Segment Open

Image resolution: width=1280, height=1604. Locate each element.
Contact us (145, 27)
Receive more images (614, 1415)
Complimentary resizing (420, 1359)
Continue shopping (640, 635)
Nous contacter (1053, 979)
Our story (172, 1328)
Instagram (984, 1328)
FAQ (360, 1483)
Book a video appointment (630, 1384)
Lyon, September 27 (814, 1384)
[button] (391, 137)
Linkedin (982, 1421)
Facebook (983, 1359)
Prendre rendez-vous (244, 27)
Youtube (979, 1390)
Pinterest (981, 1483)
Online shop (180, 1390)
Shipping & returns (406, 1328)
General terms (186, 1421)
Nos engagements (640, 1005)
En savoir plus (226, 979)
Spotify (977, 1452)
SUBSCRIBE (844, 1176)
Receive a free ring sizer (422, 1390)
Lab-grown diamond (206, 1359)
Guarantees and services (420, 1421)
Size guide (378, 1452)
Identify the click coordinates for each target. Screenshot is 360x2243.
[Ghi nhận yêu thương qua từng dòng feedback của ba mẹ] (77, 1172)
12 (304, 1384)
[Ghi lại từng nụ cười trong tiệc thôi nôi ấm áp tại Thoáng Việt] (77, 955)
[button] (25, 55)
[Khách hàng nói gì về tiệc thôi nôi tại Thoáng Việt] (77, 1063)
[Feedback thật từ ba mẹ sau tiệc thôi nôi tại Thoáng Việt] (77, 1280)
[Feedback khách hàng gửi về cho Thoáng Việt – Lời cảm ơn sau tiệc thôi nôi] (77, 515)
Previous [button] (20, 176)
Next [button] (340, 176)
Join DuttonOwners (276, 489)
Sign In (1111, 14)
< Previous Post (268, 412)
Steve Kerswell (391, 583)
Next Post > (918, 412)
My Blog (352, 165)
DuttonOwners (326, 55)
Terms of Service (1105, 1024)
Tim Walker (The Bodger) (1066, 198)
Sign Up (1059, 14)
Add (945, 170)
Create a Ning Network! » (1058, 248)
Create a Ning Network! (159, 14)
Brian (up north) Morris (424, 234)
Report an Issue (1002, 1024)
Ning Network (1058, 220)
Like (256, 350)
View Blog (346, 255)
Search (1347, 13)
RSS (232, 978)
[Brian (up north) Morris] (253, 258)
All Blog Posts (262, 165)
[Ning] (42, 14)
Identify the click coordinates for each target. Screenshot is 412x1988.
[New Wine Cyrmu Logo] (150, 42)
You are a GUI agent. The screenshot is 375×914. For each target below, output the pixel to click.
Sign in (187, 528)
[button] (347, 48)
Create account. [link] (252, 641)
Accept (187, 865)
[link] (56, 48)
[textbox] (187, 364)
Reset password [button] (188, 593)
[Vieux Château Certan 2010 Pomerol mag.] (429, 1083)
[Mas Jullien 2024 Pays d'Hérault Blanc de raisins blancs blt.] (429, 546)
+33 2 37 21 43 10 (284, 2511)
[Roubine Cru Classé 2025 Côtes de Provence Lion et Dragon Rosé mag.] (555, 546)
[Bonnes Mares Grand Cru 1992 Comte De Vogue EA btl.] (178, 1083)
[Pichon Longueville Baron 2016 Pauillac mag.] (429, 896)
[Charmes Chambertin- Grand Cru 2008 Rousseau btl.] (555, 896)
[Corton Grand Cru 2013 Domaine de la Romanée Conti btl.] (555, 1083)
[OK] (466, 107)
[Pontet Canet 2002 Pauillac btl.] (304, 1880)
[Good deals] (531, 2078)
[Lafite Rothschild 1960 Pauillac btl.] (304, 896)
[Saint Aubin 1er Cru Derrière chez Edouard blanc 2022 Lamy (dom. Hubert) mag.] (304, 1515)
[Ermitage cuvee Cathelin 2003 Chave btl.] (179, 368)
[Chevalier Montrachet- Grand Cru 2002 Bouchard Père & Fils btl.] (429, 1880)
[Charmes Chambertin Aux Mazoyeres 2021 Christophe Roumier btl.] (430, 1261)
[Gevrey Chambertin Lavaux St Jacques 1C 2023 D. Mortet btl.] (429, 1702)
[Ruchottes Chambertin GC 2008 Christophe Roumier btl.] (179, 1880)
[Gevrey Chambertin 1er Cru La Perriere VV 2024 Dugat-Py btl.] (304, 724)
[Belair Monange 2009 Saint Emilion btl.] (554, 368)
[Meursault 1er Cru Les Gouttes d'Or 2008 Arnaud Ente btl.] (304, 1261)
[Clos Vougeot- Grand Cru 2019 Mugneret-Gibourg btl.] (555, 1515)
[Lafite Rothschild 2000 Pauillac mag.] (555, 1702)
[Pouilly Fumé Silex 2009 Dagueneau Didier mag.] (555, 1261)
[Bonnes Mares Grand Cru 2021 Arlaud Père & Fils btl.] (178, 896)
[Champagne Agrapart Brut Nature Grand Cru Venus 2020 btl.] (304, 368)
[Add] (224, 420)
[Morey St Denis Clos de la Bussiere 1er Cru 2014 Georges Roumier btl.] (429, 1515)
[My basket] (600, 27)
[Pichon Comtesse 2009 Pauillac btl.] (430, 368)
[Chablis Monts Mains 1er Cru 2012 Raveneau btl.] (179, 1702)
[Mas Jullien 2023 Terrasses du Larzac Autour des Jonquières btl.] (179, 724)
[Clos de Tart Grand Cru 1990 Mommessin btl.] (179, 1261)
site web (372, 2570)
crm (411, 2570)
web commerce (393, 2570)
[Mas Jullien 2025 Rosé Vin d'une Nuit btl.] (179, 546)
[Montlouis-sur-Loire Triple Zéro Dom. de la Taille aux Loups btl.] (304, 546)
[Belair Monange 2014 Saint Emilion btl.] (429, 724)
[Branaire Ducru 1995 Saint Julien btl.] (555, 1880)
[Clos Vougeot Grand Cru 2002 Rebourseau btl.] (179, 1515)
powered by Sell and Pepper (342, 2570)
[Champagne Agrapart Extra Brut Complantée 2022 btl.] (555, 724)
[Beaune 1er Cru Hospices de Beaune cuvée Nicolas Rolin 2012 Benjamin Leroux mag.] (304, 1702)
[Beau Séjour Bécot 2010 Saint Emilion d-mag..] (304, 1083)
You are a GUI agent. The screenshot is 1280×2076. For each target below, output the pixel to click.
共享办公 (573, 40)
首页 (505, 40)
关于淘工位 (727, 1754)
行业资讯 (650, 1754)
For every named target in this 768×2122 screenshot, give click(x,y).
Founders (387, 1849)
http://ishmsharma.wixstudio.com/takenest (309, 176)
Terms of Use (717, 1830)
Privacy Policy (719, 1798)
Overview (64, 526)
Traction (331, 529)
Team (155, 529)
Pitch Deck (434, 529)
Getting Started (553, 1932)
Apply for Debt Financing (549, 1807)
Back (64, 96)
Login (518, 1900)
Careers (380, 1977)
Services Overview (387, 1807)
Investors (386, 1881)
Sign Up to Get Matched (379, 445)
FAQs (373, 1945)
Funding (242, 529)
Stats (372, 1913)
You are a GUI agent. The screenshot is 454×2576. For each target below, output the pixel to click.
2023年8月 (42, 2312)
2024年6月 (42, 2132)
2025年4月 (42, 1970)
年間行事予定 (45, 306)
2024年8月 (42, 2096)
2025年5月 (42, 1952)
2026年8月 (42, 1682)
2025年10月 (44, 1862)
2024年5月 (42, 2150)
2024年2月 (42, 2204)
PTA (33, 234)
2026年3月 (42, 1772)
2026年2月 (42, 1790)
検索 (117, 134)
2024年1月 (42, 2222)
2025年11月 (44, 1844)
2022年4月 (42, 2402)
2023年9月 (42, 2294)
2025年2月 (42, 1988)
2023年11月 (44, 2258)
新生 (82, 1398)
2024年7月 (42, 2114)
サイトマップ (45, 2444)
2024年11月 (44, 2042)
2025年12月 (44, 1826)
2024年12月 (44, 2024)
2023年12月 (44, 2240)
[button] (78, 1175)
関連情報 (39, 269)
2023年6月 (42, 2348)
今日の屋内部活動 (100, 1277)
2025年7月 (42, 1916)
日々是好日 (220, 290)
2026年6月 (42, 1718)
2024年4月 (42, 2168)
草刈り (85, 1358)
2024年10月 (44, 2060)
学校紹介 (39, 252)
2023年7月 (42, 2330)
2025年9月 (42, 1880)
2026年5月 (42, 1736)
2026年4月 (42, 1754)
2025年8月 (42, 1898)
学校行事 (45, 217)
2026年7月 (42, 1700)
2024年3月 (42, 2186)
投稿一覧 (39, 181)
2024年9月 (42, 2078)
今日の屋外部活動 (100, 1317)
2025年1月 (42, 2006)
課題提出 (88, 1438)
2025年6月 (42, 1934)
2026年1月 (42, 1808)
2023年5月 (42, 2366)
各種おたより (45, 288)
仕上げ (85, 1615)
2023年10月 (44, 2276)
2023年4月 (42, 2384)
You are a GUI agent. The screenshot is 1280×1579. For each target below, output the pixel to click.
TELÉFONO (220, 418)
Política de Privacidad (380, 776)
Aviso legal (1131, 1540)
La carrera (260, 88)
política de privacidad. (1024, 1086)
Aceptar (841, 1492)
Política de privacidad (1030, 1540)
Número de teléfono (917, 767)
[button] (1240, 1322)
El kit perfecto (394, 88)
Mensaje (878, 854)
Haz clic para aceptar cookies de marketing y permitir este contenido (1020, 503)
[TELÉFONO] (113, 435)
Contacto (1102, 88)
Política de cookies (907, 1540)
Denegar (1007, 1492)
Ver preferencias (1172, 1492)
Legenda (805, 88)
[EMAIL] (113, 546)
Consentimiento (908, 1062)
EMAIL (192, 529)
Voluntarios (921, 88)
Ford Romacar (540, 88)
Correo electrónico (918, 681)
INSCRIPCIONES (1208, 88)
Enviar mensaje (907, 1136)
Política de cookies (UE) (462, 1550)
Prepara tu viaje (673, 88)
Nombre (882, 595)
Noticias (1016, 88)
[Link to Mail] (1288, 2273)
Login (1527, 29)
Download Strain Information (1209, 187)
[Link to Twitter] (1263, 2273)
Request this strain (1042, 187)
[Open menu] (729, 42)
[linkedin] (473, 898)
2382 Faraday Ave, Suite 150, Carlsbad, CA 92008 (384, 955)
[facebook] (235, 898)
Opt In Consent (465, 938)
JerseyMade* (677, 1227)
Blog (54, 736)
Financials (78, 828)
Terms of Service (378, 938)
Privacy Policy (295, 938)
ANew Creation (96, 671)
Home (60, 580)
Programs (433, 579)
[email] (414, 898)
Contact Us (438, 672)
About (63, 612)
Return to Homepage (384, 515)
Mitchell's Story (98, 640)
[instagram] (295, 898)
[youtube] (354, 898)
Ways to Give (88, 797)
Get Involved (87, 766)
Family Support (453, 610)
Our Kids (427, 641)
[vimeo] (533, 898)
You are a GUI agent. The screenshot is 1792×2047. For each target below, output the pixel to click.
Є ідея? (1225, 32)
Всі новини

Segment Closed

WHAT IS EXPECTED | Look in the material above for the line with "[Ghi lại từng" and the line with "[Feedback thật từ", and transcribe exactly those lines and all lines between them, nothing more.

EXERCISE OUTPUT |
[Ghi lại từng nụ cười trong tiệc thôi nôi ấm áp tại Thoáng Việt] (77, 955)
[button] (25, 55)
[Khách hàng nói gì về tiệc thôi nôi tại Thoáng Việt] (77, 1063)
[Feedback thật từ ba mẹ sau tiệc thôi nôi tại Thoáng Việt] (77, 1280)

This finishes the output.